October 22, 2009: The U.S. Army is investing another $80 million in highly realistic video training simulations, using video game and movie special effects technology to make it real enough to teach the troops life-saving lessons. This is nothing new. For the last decade, the U.S. Army has been pioneering the use of video game technology for combat and command training, especially for unusual situations. Since the late 1990s, the U.S. Army PEOSTRI organization (which is in charge of developing simulations and wargames) has taken the lead in using commercial video game technology for military training systems. Noting that the civilian action and adventure games now possess very life-like graphics, and have no trouble holding the attention of military age males, PEOSTRI set up an operation in Los Angeles (the Institute for Creative Technologies, ICT) to help adapt these technologies for military training.
Many simulation products have been produced, taking advantage of the movie and video game talent available in California. The army simulations that are most impressive are those that put the user (a soldier headed for peacekeeping duty) in a foreign village or city. There (in the arcade like, but very life like, game) the soldier had to deal with local civilians (friendly, hostile and neutral) and various situations that are typical of peacekeeping duty. The troops could interact with local civilians, who spoke the local language and moved realistically. The body language is important, because different cultures have a different set of physical moves. Some such gestures are similar to those Americans use, but have very different meanings. The video game based simulation proved to be very effective in teaching the troops this new "language" before they encountered for real (and reduced the risks of violent responses to crossed signals).
CTA has produced realistic games for battalion and brigade commanders (like UrbanSim), running them through the many tricky situations they will encounter where they and their troops are headed for. These simulations are customized for the specific destination (Iraq, Afghanistan, and so on.) There is also a similar simulation that concentrates on the negotiations that commanders have to conduct with local leaders. Cultural differences can cause problems, and simulations like BiLat enable commanders and civil affairs troops to practice, a lot, before they have to do it for real.

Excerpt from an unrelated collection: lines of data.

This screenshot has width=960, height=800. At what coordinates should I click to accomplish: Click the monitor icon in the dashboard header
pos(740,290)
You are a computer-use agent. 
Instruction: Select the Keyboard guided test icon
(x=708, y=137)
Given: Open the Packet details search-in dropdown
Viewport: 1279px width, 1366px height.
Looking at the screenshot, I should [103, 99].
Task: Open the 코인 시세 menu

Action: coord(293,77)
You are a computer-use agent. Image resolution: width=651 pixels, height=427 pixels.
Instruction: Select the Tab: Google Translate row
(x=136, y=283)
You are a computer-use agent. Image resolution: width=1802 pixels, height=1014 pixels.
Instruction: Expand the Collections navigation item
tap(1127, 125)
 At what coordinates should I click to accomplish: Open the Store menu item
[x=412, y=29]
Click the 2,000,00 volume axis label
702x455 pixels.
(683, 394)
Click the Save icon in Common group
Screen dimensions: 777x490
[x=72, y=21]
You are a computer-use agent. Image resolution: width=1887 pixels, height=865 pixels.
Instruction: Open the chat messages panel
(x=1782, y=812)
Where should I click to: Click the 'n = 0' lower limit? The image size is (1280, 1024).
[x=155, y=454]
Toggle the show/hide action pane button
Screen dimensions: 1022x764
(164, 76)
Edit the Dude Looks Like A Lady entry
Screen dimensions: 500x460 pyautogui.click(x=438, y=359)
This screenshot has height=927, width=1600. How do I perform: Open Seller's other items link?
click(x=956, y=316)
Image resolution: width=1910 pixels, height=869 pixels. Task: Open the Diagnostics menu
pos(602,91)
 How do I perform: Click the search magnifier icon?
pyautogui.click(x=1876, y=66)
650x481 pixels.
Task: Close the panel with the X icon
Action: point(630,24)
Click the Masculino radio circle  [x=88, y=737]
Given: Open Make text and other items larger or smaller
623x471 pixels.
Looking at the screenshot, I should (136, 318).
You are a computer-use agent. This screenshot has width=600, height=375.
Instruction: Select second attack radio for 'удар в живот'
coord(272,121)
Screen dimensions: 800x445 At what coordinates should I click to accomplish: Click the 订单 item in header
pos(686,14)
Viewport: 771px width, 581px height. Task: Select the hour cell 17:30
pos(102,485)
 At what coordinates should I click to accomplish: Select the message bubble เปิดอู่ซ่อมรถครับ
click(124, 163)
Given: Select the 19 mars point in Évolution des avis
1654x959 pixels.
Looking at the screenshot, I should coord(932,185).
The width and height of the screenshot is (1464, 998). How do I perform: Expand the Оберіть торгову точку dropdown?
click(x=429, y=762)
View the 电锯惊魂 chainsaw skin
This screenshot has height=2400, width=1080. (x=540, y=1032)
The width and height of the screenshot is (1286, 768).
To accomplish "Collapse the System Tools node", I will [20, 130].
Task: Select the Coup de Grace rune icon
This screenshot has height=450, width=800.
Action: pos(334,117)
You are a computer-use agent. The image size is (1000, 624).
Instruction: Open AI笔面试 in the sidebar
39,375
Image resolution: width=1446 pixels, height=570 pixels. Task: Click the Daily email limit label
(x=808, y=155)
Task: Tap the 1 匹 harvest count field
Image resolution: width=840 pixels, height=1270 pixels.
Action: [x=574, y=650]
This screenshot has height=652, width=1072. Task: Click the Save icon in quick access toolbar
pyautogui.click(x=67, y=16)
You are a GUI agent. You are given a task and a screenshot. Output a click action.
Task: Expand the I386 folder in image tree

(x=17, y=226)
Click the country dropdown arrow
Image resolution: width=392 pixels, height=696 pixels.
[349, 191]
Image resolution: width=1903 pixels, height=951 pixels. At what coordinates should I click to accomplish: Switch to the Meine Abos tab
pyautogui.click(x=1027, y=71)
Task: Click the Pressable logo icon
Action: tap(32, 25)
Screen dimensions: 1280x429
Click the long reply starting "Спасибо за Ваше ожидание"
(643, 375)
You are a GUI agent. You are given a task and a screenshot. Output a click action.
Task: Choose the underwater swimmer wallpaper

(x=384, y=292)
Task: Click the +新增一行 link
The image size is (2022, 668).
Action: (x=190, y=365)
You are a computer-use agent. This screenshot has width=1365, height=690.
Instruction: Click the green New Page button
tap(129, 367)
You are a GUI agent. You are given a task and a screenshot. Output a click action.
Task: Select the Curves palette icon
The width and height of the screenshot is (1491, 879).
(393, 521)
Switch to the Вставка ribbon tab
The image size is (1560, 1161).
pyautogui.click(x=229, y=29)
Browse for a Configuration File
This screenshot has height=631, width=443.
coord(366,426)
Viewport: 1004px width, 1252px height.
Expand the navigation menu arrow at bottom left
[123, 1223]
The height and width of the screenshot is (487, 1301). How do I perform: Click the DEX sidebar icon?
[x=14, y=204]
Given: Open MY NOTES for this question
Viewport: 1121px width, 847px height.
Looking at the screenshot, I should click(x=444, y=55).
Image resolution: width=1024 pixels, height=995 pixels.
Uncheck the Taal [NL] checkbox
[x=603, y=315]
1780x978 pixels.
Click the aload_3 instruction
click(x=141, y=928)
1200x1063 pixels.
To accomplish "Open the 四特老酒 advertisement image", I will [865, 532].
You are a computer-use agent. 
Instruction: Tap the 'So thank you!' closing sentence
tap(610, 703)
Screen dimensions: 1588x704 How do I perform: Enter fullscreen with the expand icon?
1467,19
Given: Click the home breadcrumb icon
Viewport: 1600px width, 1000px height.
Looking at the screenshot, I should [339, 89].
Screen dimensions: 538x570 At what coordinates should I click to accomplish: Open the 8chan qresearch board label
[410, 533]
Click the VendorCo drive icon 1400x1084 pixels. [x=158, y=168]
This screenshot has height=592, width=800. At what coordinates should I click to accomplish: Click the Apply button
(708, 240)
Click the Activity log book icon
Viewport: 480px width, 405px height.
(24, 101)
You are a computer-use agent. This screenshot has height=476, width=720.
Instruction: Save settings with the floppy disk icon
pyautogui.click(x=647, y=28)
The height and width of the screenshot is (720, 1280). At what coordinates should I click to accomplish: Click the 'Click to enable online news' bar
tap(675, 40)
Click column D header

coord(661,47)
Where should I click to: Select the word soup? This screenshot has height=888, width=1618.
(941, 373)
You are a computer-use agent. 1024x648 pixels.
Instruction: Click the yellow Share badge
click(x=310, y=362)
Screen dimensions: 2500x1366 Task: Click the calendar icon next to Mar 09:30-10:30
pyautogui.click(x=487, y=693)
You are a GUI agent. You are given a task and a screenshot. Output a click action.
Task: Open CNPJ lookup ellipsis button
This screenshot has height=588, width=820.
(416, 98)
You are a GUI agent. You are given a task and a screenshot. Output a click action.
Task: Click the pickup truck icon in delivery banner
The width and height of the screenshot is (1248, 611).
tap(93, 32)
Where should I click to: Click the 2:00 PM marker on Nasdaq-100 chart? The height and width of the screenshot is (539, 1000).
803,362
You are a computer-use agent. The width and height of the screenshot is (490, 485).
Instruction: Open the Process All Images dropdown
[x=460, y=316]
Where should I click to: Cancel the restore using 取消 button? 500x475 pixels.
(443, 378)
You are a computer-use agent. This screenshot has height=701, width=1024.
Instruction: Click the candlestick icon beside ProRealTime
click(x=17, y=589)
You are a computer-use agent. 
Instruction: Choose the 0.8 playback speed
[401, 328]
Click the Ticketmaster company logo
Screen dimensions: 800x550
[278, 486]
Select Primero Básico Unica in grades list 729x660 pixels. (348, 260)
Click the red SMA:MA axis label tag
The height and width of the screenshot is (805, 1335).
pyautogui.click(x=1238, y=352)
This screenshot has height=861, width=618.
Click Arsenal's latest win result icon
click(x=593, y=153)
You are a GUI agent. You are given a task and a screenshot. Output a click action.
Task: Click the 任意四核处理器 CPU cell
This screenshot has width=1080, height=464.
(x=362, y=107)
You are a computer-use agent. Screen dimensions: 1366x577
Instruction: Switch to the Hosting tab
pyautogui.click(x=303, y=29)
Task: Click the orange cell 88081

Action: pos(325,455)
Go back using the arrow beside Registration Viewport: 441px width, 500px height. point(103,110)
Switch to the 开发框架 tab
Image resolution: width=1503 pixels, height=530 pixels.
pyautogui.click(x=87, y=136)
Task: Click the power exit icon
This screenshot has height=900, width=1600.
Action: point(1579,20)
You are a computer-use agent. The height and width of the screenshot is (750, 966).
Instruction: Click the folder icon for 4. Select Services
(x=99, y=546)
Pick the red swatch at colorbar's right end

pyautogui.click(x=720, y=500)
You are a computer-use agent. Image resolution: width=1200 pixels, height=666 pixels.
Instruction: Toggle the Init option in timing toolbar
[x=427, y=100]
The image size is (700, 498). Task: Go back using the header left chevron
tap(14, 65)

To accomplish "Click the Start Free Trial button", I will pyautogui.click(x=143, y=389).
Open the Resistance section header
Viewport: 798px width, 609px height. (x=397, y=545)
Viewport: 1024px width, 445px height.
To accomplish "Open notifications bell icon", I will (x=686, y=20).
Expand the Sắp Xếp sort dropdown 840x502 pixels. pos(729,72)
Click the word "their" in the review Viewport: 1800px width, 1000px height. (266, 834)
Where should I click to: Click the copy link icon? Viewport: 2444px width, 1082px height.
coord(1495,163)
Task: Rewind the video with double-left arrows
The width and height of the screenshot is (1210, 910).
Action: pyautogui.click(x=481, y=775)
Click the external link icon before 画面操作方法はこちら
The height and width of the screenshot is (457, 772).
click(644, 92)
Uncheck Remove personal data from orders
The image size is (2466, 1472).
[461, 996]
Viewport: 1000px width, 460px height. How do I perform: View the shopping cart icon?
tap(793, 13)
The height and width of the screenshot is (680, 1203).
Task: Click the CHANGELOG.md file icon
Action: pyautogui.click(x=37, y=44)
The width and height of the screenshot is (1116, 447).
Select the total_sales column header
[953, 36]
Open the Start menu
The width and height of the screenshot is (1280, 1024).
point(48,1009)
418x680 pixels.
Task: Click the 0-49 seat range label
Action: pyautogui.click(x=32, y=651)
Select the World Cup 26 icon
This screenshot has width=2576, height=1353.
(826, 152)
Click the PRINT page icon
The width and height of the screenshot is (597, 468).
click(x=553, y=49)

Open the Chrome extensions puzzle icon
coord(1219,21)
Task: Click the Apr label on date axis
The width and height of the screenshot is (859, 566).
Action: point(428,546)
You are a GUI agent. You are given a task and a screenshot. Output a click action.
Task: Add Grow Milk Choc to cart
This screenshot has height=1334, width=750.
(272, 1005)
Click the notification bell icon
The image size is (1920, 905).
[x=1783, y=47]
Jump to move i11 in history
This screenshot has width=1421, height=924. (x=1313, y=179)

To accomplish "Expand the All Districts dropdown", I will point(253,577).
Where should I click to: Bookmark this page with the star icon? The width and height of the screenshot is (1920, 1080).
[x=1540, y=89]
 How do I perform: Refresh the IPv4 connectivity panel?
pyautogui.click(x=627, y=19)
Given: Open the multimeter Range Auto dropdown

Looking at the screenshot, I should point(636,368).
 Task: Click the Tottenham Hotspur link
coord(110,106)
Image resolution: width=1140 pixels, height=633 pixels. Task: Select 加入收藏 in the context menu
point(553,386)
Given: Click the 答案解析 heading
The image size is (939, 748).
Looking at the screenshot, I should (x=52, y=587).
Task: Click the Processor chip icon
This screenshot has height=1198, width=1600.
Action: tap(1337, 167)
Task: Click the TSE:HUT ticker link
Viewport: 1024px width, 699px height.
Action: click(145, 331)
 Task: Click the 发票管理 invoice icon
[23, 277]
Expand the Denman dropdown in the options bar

Troops have long asked for systems like this, often pointing out that they see technology that can do it on video games they buy and play in their spare time. The CIA has lots of young analysts with no military, or peacekeeping experience, or exposure to the nasty end of the war on terror. The CIA saw the army "peacekeeping simulation" as an approach they could use to prepare their analysts. Interestingly, the army, not the CIA, proved to be the best source of information on foreign cultures in a combat zone. That's because two decades ago, the army established CALL (Center for Army Lessons Learned). This organization came about because of the growing realization that the army constantly relearned valuable combat lessons. CALL provided a source of detailed data on how things worked in combat, just the kind of stuff needed to produce an accurate video game.
After September 11, 2001, the army got a lot more money for this sort of thing. After the 2003 invasion of Iraq, the video game technology enabled the army to quickly develop training simulations to help troops learn how to deal with roadside bombs and all manner of new dangers they encountered while fighting against al Qaeda and Iraqi Sunni terrorists. The army went onto develop realistic video game type simulations to aid recruiting ("America's Army") and infantry combat.
Now, as the army amps up operations in Afghanistan, a new bunch of simulations are being developed to help deal with the complex tribal relationships, drug gangs and religious fanaticism. As with the earlier video game training simulations, the new ones do not replace actual training, but complement it. Troops can play these sims on their own time, and be better prepared for training exercises using real people playing civilians and Taliban gunmen. The troops have found that these video game sims are very useful, especially because of the growing trend of including scenario building tools in video games. This allows for rapidly upgrading these military simulations. The army uses the Internet to get feedback from the troops, especially those who have gone from simulated to actual combat. This made it possible to constantly tweak the video games to keep the realism as compelling, intense and accurate as possible.